Structured criticality is a property of complex systems in which small events may trigger larger events due to subtle interdependencies between elements. This often gives rise to a form of stratified chaos where the general behavior of the system can be modeled on one scale while smaller- and larger-scale behaviors remain unpredictable.

For example:

Consider a pile of sand. If you drop one grain of sand on top of this pile every second, the pile will continue to grow in the shape of a cone. The general shape, size, and growth of this cone is fairly easy to model as a function of the rate at which new sand grains are added, the size and shape of the grains, and the number of grains in the pile.

The pile retains its shape because occasionally a new grain of sand will trigger an avalanche which causes some number of grains to slide down the side of the cone into new positions.

These avalanches are chaotic. It is nearly impossible to predict if the next grain of sand will cause an avalanche, where that avalanche will occur on the pile, how many grains of sand will be involved in the event, and so on.

However, the aggregate behavior of avalanches can be modeled statistically with some accuracy. For example, you can reasonably predict the frequency of avalanche events of different sizes.

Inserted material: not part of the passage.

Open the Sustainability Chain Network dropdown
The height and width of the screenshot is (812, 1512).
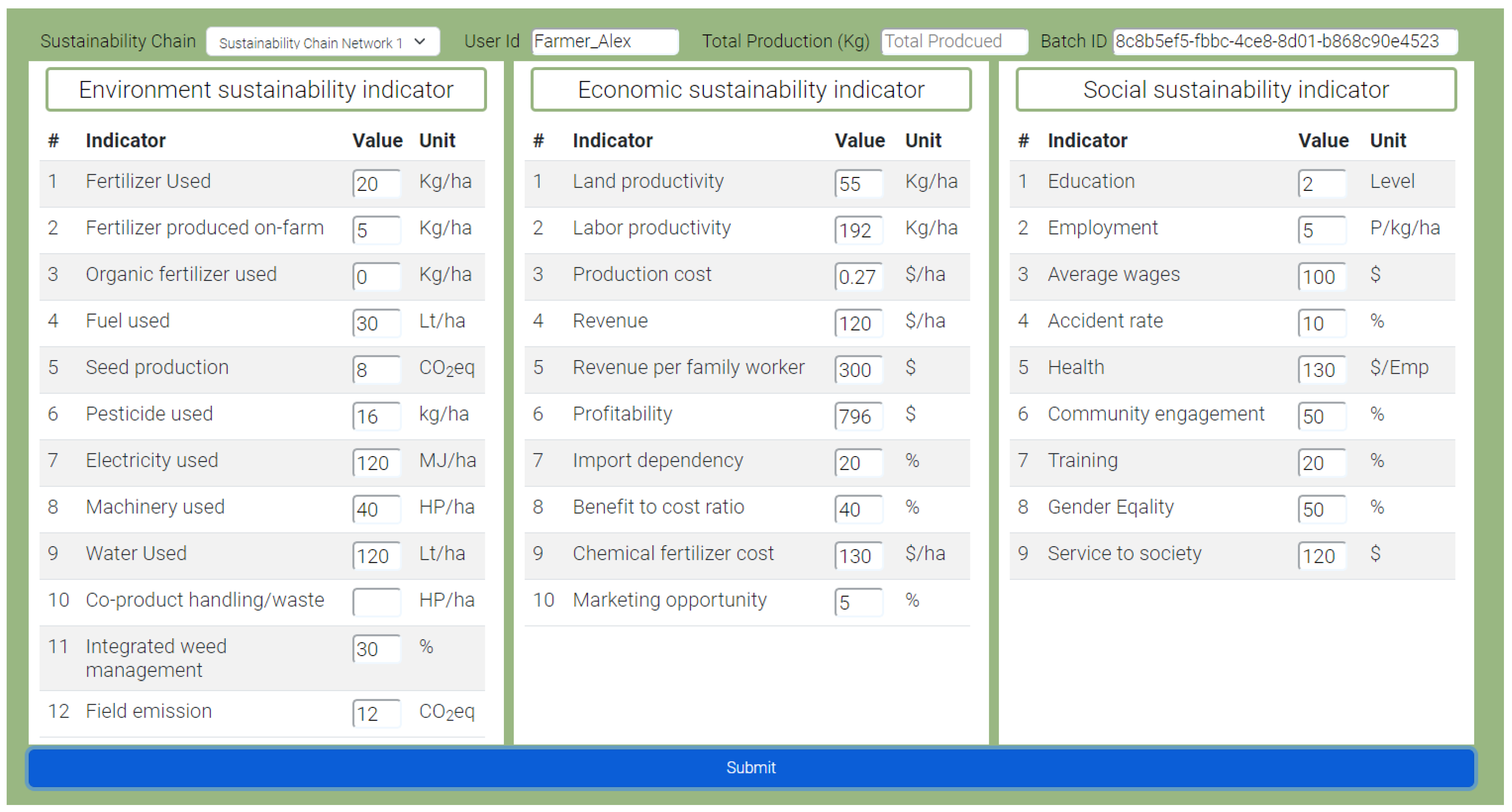point(322,42)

The avalanches are caused when the impact of a new grain of sand is sufficient to dislodge some group of sand grains. If that group is dislodged then its motion may be sufficient to cause a cascade failure in some neighboring groups, while other groups that are nearby may be strong enough to absorb the energy of the event without being disturbed.

Each group of sand grains can be thought of as a sub-system with its own state, and each sub-system can be made up of other sub-systems, and so on. In this way you can imagine the sand pile as a complex system made up of sub-systems ultimately made up of individual grains of sand (yet another sub-system). Each of these sub-systems are more or less likely to suffer a cascade failure. Those that are likely to fail and reorganize can be said to be in a critical state.

Put another way, the likelihood that any particular sub-system will fail (or experience a particular event) can be called its criticality. (See: Self-organized criticality)

So then, the pile of sand can be viewed as a network of interconnected systems, each with its own criticality. The relationships between these groups impose a structure on this network which has a profound effect on the probability and scope of a cascade failure in response to some other event. In other words, - structured criticality.

Structured criticality is found just about everywhere. Some other examples are:

 Landslides.
 Lightning strikes.
 Earthquakes.
 The knots that appear on a twisted rubber band in a model airplane as the propeller is wound up.